◆ About this exercise:
Using the records below, quote only the span that opens with the line containing "Communities (540, 17)" and closes with the line containing "2022 (91, 2159)", exactly and inclusively.

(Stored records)
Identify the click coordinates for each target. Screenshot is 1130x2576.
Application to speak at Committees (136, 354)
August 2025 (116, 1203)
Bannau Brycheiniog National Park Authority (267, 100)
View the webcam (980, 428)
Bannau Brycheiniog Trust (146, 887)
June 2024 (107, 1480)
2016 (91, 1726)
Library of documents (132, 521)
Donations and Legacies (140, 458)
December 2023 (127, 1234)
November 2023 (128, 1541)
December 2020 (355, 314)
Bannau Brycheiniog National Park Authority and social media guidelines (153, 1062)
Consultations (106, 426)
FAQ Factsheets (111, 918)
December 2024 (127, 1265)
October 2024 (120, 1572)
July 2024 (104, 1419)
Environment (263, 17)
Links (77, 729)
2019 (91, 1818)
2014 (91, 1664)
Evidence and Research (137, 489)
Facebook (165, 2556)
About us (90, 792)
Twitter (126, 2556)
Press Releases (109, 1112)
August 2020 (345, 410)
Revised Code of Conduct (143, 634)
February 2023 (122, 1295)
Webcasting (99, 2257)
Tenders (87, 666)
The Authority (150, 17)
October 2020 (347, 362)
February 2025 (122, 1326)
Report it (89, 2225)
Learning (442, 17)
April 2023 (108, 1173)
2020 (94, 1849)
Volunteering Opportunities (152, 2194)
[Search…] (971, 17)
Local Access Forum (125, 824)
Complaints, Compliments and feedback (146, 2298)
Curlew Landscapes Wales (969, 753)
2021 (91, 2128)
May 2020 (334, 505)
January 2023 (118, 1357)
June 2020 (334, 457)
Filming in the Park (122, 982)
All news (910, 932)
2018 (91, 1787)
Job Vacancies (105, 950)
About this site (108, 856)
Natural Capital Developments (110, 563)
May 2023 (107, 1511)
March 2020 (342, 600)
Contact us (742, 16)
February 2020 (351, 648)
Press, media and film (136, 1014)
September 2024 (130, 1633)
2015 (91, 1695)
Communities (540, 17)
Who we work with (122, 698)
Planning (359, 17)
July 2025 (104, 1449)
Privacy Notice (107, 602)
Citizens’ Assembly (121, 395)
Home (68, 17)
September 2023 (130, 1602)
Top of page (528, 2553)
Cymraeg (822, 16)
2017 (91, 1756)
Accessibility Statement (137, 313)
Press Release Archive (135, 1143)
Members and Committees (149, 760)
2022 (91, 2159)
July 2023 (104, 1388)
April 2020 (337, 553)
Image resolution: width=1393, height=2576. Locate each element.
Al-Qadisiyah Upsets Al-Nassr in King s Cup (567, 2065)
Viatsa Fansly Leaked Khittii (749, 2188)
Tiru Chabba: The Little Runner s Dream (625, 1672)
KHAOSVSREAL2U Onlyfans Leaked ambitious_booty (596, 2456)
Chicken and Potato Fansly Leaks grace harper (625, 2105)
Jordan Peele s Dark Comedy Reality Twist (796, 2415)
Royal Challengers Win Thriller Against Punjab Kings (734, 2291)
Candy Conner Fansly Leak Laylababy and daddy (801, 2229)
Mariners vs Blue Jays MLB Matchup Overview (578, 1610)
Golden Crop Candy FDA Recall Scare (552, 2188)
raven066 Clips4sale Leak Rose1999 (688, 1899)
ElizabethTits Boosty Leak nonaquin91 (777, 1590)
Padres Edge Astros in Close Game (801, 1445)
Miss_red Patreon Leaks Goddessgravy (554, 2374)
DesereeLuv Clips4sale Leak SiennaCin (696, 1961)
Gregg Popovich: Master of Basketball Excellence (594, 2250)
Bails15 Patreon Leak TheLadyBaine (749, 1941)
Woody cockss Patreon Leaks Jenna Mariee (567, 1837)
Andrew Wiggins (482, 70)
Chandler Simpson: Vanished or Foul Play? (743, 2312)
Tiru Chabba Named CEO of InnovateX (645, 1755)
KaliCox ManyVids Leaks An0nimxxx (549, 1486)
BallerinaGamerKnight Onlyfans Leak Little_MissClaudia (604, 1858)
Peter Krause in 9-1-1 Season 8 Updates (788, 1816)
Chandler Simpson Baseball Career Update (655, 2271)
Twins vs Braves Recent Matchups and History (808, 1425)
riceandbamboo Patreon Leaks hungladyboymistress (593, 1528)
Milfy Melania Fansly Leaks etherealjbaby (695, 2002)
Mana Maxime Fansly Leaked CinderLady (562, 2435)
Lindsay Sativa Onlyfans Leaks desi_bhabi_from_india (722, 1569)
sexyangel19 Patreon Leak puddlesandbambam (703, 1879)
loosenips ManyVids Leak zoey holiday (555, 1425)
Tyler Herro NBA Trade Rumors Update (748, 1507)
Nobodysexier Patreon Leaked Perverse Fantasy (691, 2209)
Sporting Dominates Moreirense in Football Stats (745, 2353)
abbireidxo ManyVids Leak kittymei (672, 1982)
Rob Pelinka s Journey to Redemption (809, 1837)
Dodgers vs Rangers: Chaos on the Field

◆ Solved exercise:
Communities (540, 17)
Who we work with (122, 698)
Planning (359, 17)
July 2025 (104, 1449)
Privacy Notice (107, 602)
Citizens’ Assembly (121, 395)
Home (68, 17)
September 2023 (130, 1602)
Top of page (528, 2553)
Cymraeg (822, 16)
2017 (91, 1756)
Accessibility Statement (137, 313)
Press Release Archive (135, 1143)
Members and Committees (149, 760)
2022 (91, 2159)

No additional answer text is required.